Se constituyeron numerosas agrupaciones guerrilleras. En Valencia, surgió en 1946 la Agrupación Guerrillera de Levante y Aragón, bajo control directo del partido comunista, el único que no se desentendió de la lucha antifranquista. Y quizás fue ese el problema de que ésta no triunfara. La desunión de la izquierda, siempre el mismo motivo. Los socialistas se desentendieron tan pronto como Franco tomó Madrid, pero el PC lanzó una contraofensiva que entró por el valle de Arán en 1944 con el objetivo de retomar la guerra, en forma de guerrillas, como en los tiempos de Napoleón. Fracasó, pero sus residuos continuaron campando por los montes durante años. Quizás demasiados. El PC fue incapaz de armonizar un movimiento sólido y, en tiempos de Stalin, se dejó llevar –como en la guerra- por la política soviética de las purgas y la dictadura socialista, alejado completamente de la realidad. Las guerrillas continuaron hasta finales de los cincuenta, pero todos sabían que mucho antes tendrían que haberlas disuelto. Con ellas, se fue el último sueño de restablecer la República, así como las vidas de cientos de personas que, pudiendo olvidar su patria, la defendieron con uñas y dientes hasta el último suspiro.

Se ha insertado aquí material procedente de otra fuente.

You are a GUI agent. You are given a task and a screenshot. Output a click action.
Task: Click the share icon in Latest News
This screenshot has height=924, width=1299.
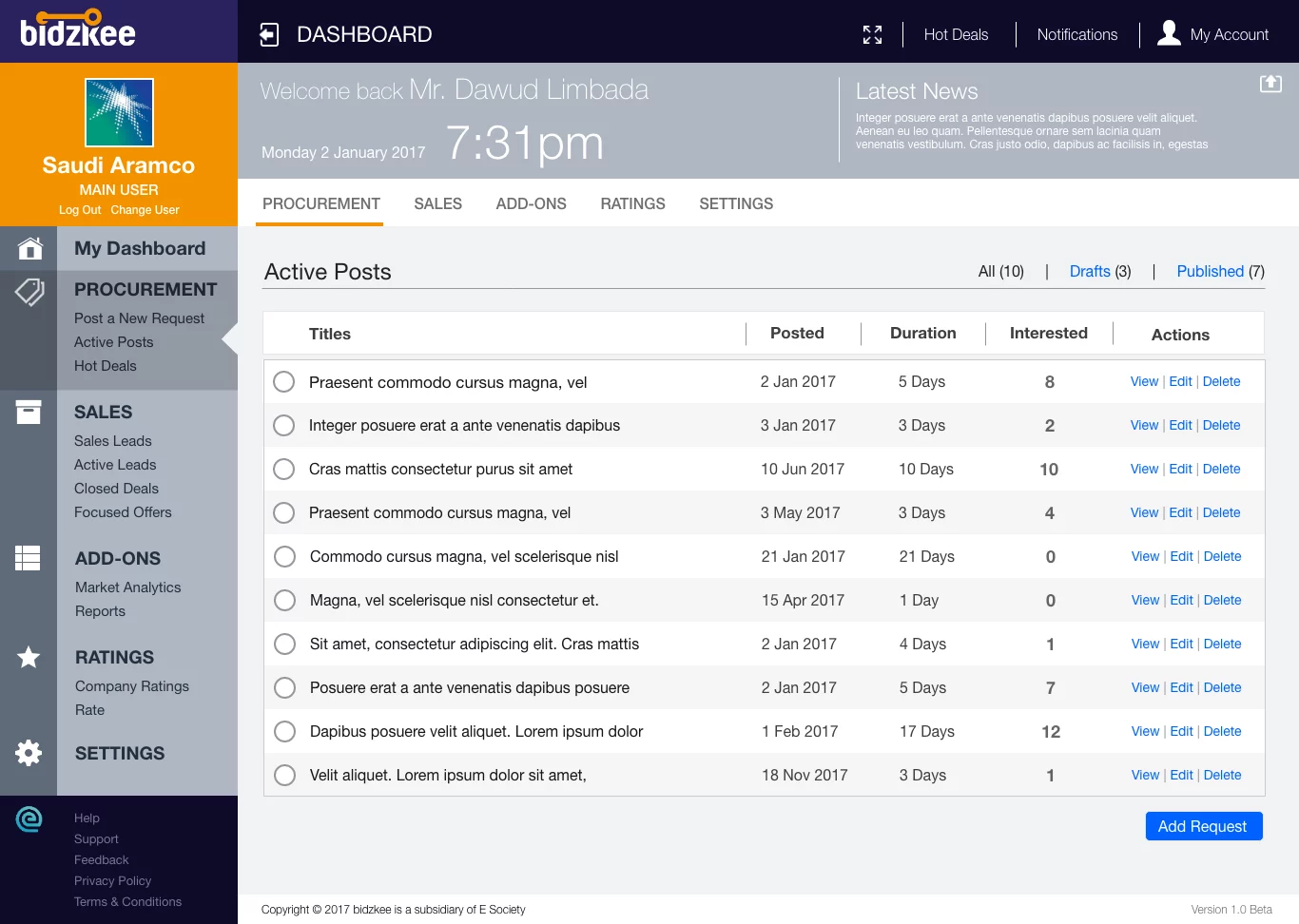pos(1270,84)
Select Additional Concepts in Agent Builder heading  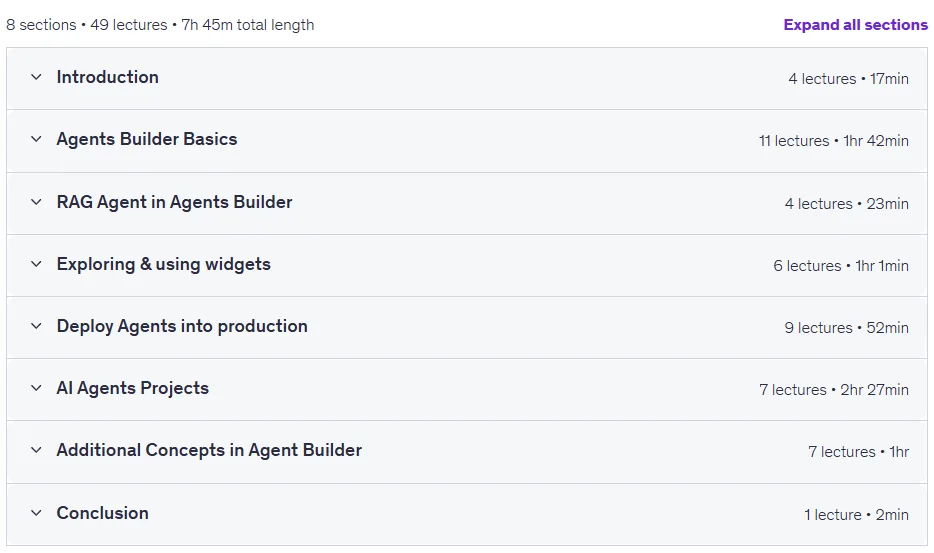click(x=209, y=450)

Hoy en día, pocos conocen la verdadera de los maquis. Poco se sabe de sus penurias. Quizás nadie sabe las atrocidades que cometían los guardias civiles a sus familiares, en los terribles interrogatorios. Pocos estarán en el conocimiento de que los civiles se vestían de guerrilleros y cometían actos violentos para desprestigiar al movimiento guerrillero. Los y las que conocemos esto porque lo hemos leído lo hemos escuchado de nuestros propios abuelos y abuelas, contemplamos con impotencia estos días como se trata de olvidar lo que ya está sumergido a kilómetros bajo tierra. Pero la memoria resurge cada tiempo, pone las cosas en su sitio, y nos hace aprender. Que los libros la reconozcan es un paso muy grande, y una recompensa inmensa para familiares, víctimas y estudiosos marcados por cientos de historias aterradoras llenas de sangre y miedo.